To observe the antitumor performance of the MC NRs in vitro, herein, the HeLa human cervical carcinoma cells and MCF-7 human breast cancer cells were set as model cells. Comparing the antitumor effects, the free MTO and MC NRs were treated with the cancer cells in terms of cell viability over 24 and 48 h. First, the HeLa cells and MCF-7 cells were incubated with free MTO or MC NRs at the equivalent MTO concentrations. After coincubating for 24 h or 48 h, the relative cell viabilities were observed by MTT assay (Figures 6A–D). The results show that the MC NRs present a comparable antitumor efficiency to that of free MTO. The cell viability rates of the HeLa cells treated with MC NRs were 30.3 ± 4.2% and 24.7 ± 6.3% with the concentration of 5 μg/ml after 24 and 48 h, comparing 62.6 ± 5.3% and 52.7 ± 4.1% with the free MTO. The cell viability rates of the MCF-7 cells treated with the MC NRs were 29.1 ± 7.1% and 21.8 ± 5.7% with the concentration of 10 μg/ml after 24 and 48 h, comparing 40.6 ± 3.1% and 36.5 ± 3.1% with the free MTO. In addition, the antitumor efficacy of the MC NRs presented a concentration-dependent manner. As expected, the pH sensitivity of the MC NRs after uptake by the tumor cells determines the prominent antitumor effects in the intracellular acid lysosomal environment (Wang et al., 2018b). Then, the abundance of the MTO released from the MC nanoparticles slowly permeates into the nuclei (Figure 5). Meanwhile, the dysfunctional tumor nuclei were induced by the cytotoxicity of the released MTO. With the accumulated cytotoxicity of the MTO, significant tumor cell death was observed at the concentration of 5 and 10 μg/ml for 24 and 48 h.
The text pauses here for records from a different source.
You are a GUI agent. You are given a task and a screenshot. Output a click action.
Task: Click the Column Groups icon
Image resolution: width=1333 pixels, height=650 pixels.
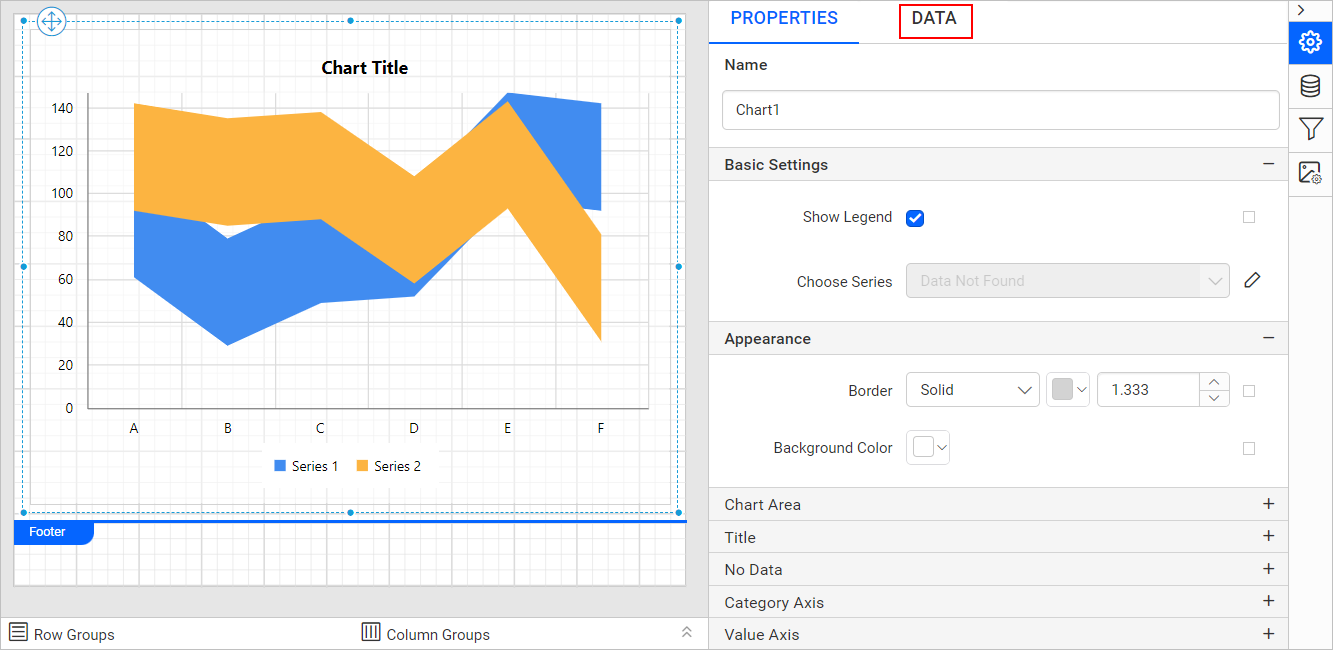pyautogui.click(x=371, y=632)
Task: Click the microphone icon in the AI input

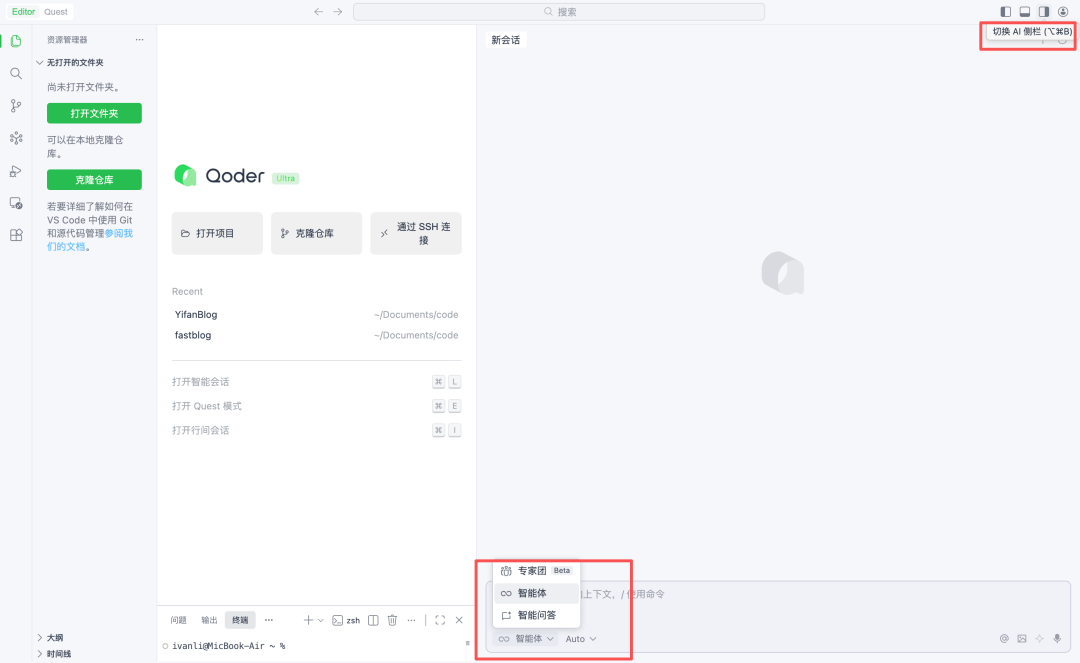Action: coord(1057,638)
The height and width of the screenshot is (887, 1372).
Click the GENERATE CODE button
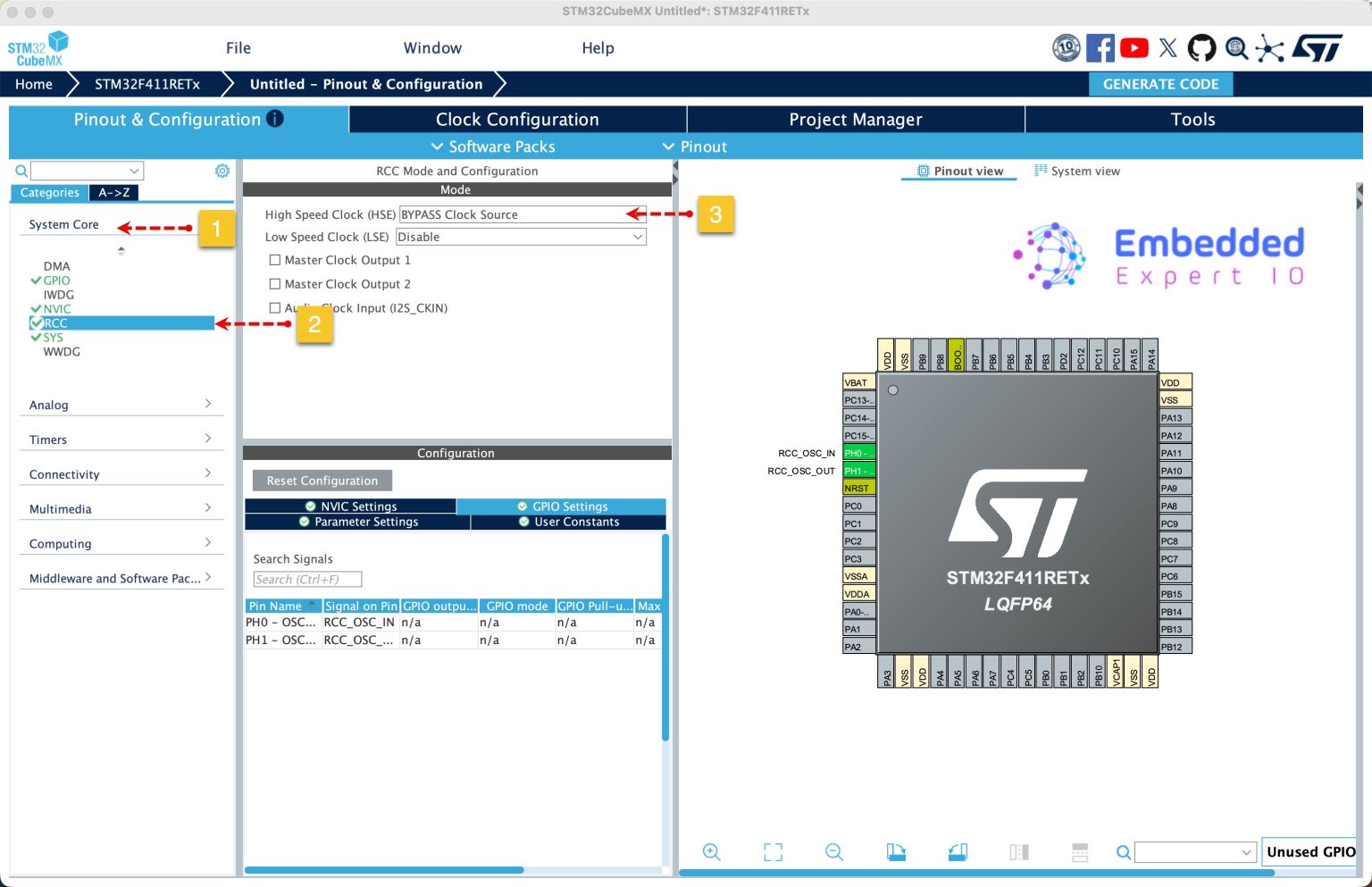tap(1160, 83)
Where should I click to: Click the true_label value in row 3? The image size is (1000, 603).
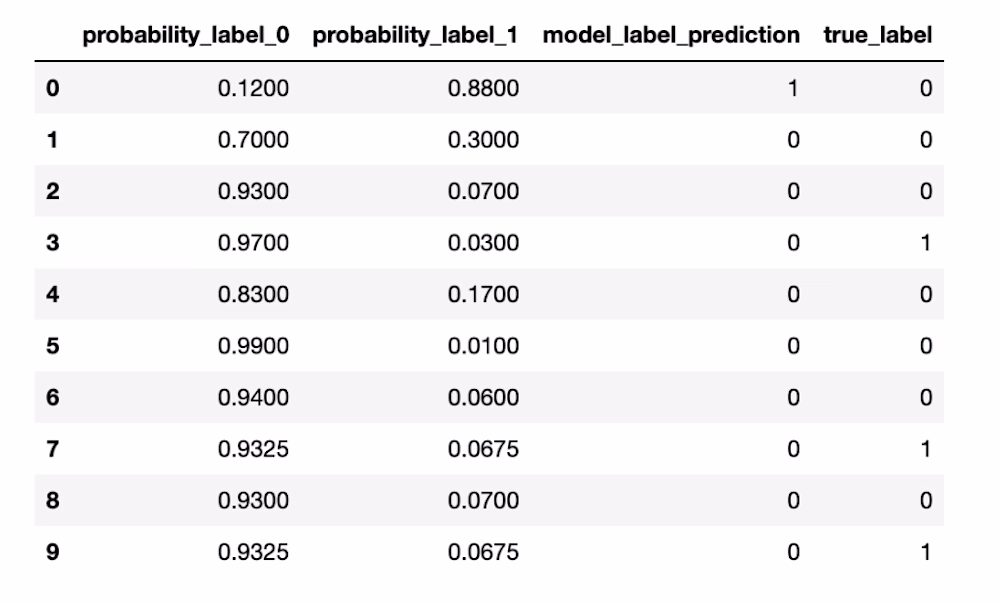point(925,243)
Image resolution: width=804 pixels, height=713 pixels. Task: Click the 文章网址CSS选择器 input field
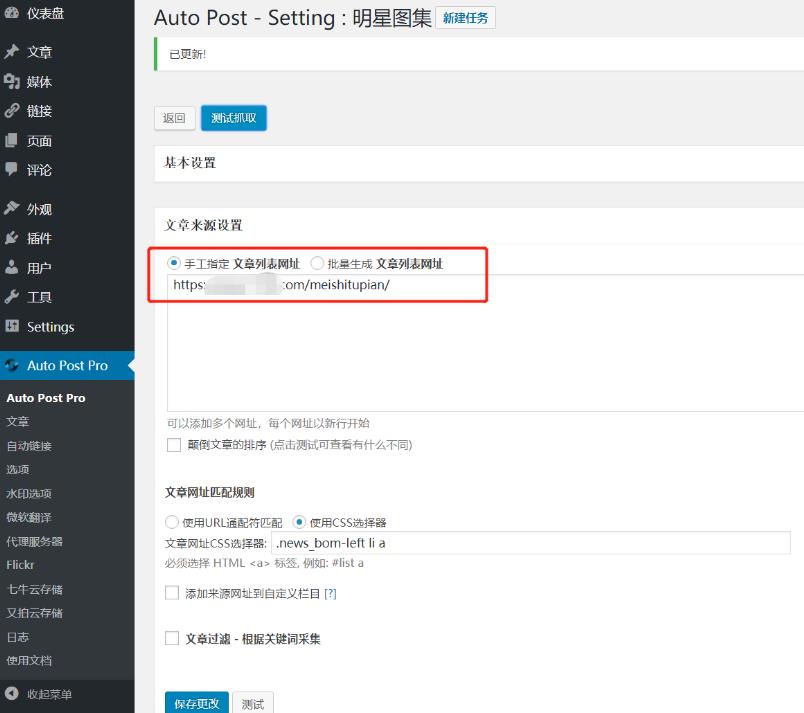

To further intuitively observe the anti-tumor efficacy of MC NRs, HeLa and MCF-7 cells were stained using the AO/EB kit after treatment with MC NRs for 24 h. Then, the live cells were stained with green fluorescence, early-apoptosis cells were stained with orange fluorescence, and late-apoptosis cells were stained with red fluorescence (Figures 6E,F). Notably, many apoptotic HeLa cells and MCF-7 cells were detected above 3 μg/ml MTO, and the cellular density of both cells significantly decreased with the increase of the concentration of the MC NRs. In addition, the MC NRs exhibit concentration-dependent anticancer activity corresponding to the MTT assay results. Importantly, the MCF-7 cells had fewer late apoptotic cells than HeLa cells, possibly because the MCF-7 cells have a habit of growing into a mass, which is difficult for the MC NRs to penetrate (Hattangadi et al., 2004; Ziegler et al., 2014).